[TASK DESCRIPTION] From first line to last, output the records below exactly.

--- EXERCISE INPUTS Enclosed Below ---

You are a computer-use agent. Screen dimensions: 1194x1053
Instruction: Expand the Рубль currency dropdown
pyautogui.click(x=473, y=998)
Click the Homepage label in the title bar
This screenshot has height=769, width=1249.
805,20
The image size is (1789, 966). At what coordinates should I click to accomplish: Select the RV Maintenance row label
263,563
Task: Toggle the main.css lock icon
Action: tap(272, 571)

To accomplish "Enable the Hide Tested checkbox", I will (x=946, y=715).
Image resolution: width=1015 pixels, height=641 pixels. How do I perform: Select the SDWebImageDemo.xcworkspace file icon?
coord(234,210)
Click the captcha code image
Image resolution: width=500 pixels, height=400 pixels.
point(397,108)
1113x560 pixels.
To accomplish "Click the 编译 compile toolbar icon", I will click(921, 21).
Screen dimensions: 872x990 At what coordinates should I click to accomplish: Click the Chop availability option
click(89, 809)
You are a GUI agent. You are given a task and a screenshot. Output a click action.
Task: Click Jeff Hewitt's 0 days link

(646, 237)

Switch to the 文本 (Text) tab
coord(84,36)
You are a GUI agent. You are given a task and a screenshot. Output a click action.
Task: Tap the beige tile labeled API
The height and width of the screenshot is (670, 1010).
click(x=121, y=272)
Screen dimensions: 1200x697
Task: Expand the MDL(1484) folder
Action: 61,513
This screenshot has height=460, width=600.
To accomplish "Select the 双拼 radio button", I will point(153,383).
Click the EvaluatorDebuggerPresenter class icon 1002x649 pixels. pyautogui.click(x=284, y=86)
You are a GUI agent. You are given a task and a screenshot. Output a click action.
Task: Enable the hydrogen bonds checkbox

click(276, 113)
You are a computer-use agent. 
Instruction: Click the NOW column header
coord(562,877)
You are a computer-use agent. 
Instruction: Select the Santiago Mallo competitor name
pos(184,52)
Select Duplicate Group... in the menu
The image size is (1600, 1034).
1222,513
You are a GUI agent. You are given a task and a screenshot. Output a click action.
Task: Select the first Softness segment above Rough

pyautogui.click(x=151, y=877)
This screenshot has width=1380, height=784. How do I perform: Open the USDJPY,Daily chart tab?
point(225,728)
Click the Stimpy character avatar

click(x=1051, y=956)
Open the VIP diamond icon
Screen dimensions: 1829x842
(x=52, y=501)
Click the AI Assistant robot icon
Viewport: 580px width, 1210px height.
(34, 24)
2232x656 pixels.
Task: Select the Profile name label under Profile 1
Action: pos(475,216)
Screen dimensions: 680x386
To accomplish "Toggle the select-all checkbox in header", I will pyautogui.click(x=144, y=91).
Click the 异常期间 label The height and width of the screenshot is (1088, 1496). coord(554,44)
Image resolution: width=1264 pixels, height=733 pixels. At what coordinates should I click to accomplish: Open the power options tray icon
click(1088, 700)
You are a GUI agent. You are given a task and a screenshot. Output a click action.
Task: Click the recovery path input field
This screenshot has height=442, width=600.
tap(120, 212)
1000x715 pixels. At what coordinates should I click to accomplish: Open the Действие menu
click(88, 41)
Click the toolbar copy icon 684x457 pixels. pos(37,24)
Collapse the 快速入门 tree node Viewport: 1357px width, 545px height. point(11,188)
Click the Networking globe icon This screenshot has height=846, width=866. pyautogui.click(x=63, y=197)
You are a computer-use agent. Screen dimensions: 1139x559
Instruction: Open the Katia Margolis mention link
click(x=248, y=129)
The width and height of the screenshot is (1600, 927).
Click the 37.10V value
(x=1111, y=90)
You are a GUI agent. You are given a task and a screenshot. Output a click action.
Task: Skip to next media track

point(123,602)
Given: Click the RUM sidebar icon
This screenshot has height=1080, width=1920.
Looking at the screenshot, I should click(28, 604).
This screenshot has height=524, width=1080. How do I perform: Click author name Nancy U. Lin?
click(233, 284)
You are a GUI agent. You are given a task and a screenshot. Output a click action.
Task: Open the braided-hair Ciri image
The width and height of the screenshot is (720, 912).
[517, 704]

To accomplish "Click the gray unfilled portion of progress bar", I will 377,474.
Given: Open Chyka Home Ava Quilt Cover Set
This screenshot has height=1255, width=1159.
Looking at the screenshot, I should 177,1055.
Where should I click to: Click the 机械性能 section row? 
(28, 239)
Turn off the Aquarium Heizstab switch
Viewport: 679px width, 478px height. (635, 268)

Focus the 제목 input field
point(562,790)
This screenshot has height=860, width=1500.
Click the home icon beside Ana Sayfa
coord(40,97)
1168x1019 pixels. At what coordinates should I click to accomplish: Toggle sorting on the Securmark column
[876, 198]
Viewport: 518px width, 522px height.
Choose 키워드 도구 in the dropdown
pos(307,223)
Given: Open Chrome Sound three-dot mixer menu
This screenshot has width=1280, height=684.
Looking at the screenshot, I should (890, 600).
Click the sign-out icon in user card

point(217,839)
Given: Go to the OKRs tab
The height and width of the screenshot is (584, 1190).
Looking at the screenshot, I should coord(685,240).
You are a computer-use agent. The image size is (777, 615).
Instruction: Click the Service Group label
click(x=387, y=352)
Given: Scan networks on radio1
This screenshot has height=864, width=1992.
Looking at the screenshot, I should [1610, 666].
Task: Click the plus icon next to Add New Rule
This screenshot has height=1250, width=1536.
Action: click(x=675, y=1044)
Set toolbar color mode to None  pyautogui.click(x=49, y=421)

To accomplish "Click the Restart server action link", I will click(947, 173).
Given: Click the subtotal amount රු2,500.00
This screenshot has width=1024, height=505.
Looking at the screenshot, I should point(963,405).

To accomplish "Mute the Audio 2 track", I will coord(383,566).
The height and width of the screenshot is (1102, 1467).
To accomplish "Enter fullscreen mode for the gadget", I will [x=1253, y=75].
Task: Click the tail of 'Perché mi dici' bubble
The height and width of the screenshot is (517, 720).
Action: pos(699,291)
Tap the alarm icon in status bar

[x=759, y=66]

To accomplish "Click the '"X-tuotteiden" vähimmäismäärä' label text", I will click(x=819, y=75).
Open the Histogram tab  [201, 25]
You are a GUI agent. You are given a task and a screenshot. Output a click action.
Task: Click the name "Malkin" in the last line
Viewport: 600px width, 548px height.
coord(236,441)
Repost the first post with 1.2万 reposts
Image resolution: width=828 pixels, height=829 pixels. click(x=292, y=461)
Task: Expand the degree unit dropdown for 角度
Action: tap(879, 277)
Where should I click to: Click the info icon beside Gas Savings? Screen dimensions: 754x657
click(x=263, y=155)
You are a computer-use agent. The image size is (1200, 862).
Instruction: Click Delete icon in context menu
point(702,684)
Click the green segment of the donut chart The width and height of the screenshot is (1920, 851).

--- End of Enclosed EXERCISE INPUTS ---

[EXERCISE ANSWER]
You are a computer-use agent. Screen dimensions: 1194x1053
Instruction: Expand the Рубль currency dropdown
pyautogui.click(x=473, y=998)
Click the Homepage label in the title bar
This screenshot has height=769, width=1249.
805,20
The image size is (1789, 966). At what coordinates should I click to accomplish: Select the RV Maintenance row label
263,563
Task: Toggle the main.css lock icon
Action: tap(272, 571)

To accomplish "Enable the Hide Tested checkbox", I will (x=946, y=715).
Image resolution: width=1015 pixels, height=641 pixels. How do I perform: Select the SDWebImageDemo.xcworkspace file icon?
coord(234,210)
Click the captcha code image
Image resolution: width=500 pixels, height=400 pixels.
point(397,108)
1113x560 pixels.
To accomplish "Click the 编译 compile toolbar icon", I will click(921, 21).
Screen dimensions: 872x990 At what coordinates should I click to accomplish: Click the Chop availability option
click(89, 809)
You are a GUI agent. You are given a task and a screenshot. Output a click action.
Task: Click Jeff Hewitt's 0 days link

(646, 237)

Switch to the 文本 (Text) tab
coord(84,36)
You are a GUI agent. You are given a task and a screenshot. Output a click action.
Task: Tap the beige tile labeled API
The height and width of the screenshot is (670, 1010).
click(x=121, y=272)
Screen dimensions: 1200x697
Task: Expand the MDL(1484) folder
Action: 61,513
This screenshot has height=460, width=600.
To accomplish "Select the 双拼 radio button", I will point(153,383).
Click the EvaluatorDebuggerPresenter class icon 1002x649 pixels. pyautogui.click(x=284, y=86)
You are a GUI agent. You are given a task and a screenshot. Output a click action.
Task: Enable the hydrogen bonds checkbox

click(276, 113)
You are a computer-use agent. 
Instruction: Click the NOW column header
coord(562,877)
You are a computer-use agent. 
Instruction: Select the Santiago Mallo competitor name
pos(184,52)
Select Duplicate Group... in the menu
The image size is (1600, 1034).
1222,513
You are a GUI agent. You are given a task and a screenshot. Output a click action.
Task: Select the first Softness segment above Rough

pyautogui.click(x=151, y=877)
This screenshot has width=1380, height=784. How do I perform: Open the USDJPY,Daily chart tab?
point(225,728)
Click the Stimpy character avatar

click(x=1051, y=956)
Open the VIP diamond icon
Screen dimensions: 1829x842
(x=52, y=501)
Click the AI Assistant robot icon
Viewport: 580px width, 1210px height.
(34, 24)
2232x656 pixels.
Task: Select the Profile name label under Profile 1
Action: pos(475,216)
Screen dimensions: 680x386
To accomplish "Toggle the select-all checkbox in header", I will pyautogui.click(x=144, y=91).
Click the 异常期间 label The height and width of the screenshot is (1088, 1496). coord(554,44)
Image resolution: width=1264 pixels, height=733 pixels. At what coordinates should I click to accomplish: Open the power options tray icon
click(1088, 700)
You are a GUI agent. You are given a task and a screenshot. Output a click action.
Task: Click the recovery path input field
This screenshot has height=442, width=600.
tap(120, 212)
1000x715 pixels. At what coordinates should I click to accomplish: Open the Действие menu
click(88, 41)
Click the toolbar copy icon 684x457 pixels. pos(37,24)
Collapse the 快速入门 tree node Viewport: 1357px width, 545px height. point(11,188)
Click the Networking globe icon This screenshot has height=846, width=866. pyautogui.click(x=63, y=197)
You are a computer-use agent. Screen dimensions: 1139x559
Instruction: Open the Katia Margolis mention link
click(x=248, y=129)
The width and height of the screenshot is (1600, 927).
Click the 37.10V value
(x=1111, y=90)
You are a GUI agent. You are given a task and a screenshot. Output a click action.
Task: Skip to next media track

point(123,602)
Given: Click the RUM sidebar icon
This screenshot has height=1080, width=1920.
Looking at the screenshot, I should click(28, 604).
This screenshot has height=524, width=1080. How do I perform: Click author name Nancy U. Lin?
click(233, 284)
You are a GUI agent. You are given a task and a screenshot. Output a click action.
Task: Open the braided-hair Ciri image
The width and height of the screenshot is (720, 912).
[517, 704]

To accomplish "Click the gray unfilled portion of progress bar", I will 377,474.
Given: Open Chyka Home Ava Quilt Cover Set
This screenshot has height=1255, width=1159.
Looking at the screenshot, I should 177,1055.
Where should I click to: Click the 机械性能 section row? 
(28, 239)
Turn off the Aquarium Heizstab switch
Viewport: 679px width, 478px height. (635, 268)

Focus the 제목 input field
point(562,790)
This screenshot has height=860, width=1500.
Click the home icon beside Ana Sayfa
coord(40,97)
1168x1019 pixels. At what coordinates should I click to accomplish: Toggle sorting on the Securmark column
[876, 198]
Viewport: 518px width, 522px height.
Choose 키워드 도구 in the dropdown
pos(307,223)
Given: Open Chrome Sound three-dot mixer menu
This screenshot has width=1280, height=684.
Looking at the screenshot, I should (890, 600).
Click the sign-out icon in user card

point(217,839)
Given: Go to the OKRs tab
The height and width of the screenshot is (584, 1190).
Looking at the screenshot, I should coord(685,240).
You are a computer-use agent. The image size is (777, 615).
Instruction: Click the Service Group label
click(x=387, y=352)
Given: Scan networks on radio1
This screenshot has height=864, width=1992.
Looking at the screenshot, I should [1610, 666].
Task: Click the plus icon next to Add New Rule
This screenshot has height=1250, width=1536.
Action: click(x=675, y=1044)
Set toolbar color mode to None  pyautogui.click(x=49, y=421)

To accomplish "Click the Restart server action link", I will click(947, 173).
Given: Click the subtotal amount රු2,500.00
This screenshot has width=1024, height=505.
Looking at the screenshot, I should point(963,405).

To accomplish "Mute the Audio 2 track", I will coord(383,566).
The height and width of the screenshot is (1102, 1467).
To accomplish "Enter fullscreen mode for the gadget", I will [x=1253, y=75].
Task: Click the tail of 'Perché mi dici' bubble
The height and width of the screenshot is (517, 720).
Action: pos(699,291)
Tap the alarm icon in status bar

[x=759, y=66]

To accomplish "Click the '"X-tuotteiden" vähimmäismäärä' label text", I will click(x=819, y=75).
Open the Histogram tab  [201, 25]
You are a GUI agent. You are given a task and a screenshot. Output a click action.
Task: Click the name "Malkin" in the last line
Viewport: 600px width, 548px height.
coord(236,441)
Repost the first post with 1.2万 reposts
Image resolution: width=828 pixels, height=829 pixels. click(x=292, y=461)
Task: Expand the degree unit dropdown for 角度
Action: tap(879, 277)
Where should I click to: Click the info icon beside Gas Savings? Screen dimensions: 754x657
click(x=263, y=155)
You are a computer-use agent. The image size is (1200, 862).
Instruction: Click Delete icon in context menu
point(702,684)
Click the green segment of the donut chart The width and height of the screenshot is (1920, 851).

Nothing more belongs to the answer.